*TO DO*
Reproduce the portion of the gas tax passage starting at "Gas taxes have long" and ending at "life, he added.", word for word.

*** Opening of TEXT UNDER STUDY ***

Supporters argue as follows: gas prices are low, so it won’t hurt to increase federal gas taxes, in fact, those funds must go toward improving our infrastructure, which in the long run, saves Americans money because smoother roads mean better gas mileage and less congestion.

Gas taxes have long been a polarizing concept, and despite lowered gas prices, the controversial nature of the taxes have not diminished.

While some are pushing for complete abolition of federal gas taxes, others, like former Pennsylvania Governor, Ed Rendell (D) tell CNBC, “Say that cost the average driver $130 a year. They would get a return on that investment” in safer roads and increased quality of life, he added.

The Washington Post‘s Chris Mooney points out that federal gas taxes have been “stuck” at 18 cents for over 20 years, last raised when gas was barely a dollar a gallon and that the tax must increase not only to improve the infrastructure, but to “green” our behavior, and help our nation find tax reform compromise.

Is a gas tax politically plausible?

*** Close of TEXT UNDER STUDY ***
*** Opening of DATA PROVIDED ***

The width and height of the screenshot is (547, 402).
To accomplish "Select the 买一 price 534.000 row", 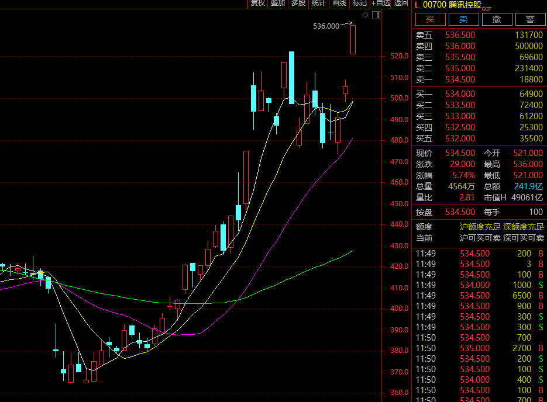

*** Close of DATA PROVIDED ***

*SOLUTION BELOW*
Gas taxes have long been a polarizing concept, and despite lowered gas prices, the controversial nature of the taxes have not diminished.

While some are pushing for complete abolition of federal gas taxes, others, like former Pennsylvania Governor, Ed Rendell (D) tell CNBC, “Say that cost the average driver $130 a year. They would get a return on that investment” in safer roads and increased quality of life, he added.